>> BEGIN

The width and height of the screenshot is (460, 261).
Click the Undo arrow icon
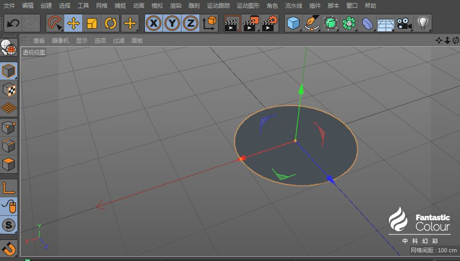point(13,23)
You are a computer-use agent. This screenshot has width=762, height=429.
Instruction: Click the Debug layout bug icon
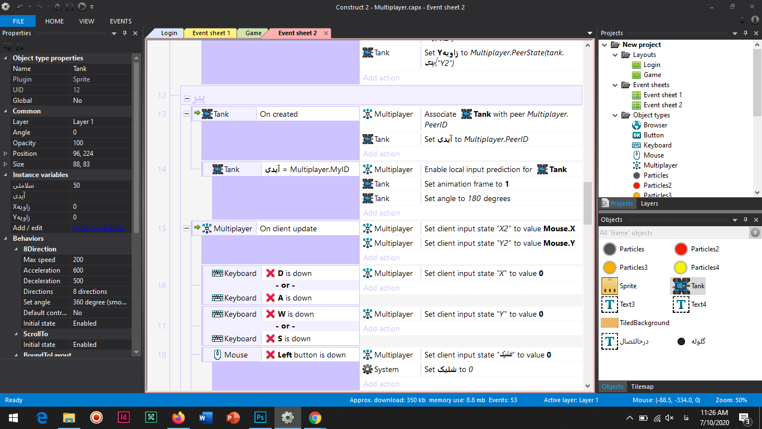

>> END

* Objective *
Rewrite these lines with each "icon" changed to "button" and nothing else altered. Leave the pictures out.

* Task output *
The width and height of the screenshot is (460, 261).
Click the Undo arrow button
point(13,23)
You are a computer-use agent. This screenshot has width=762, height=429.
Instruction: Click the Debug layout bug button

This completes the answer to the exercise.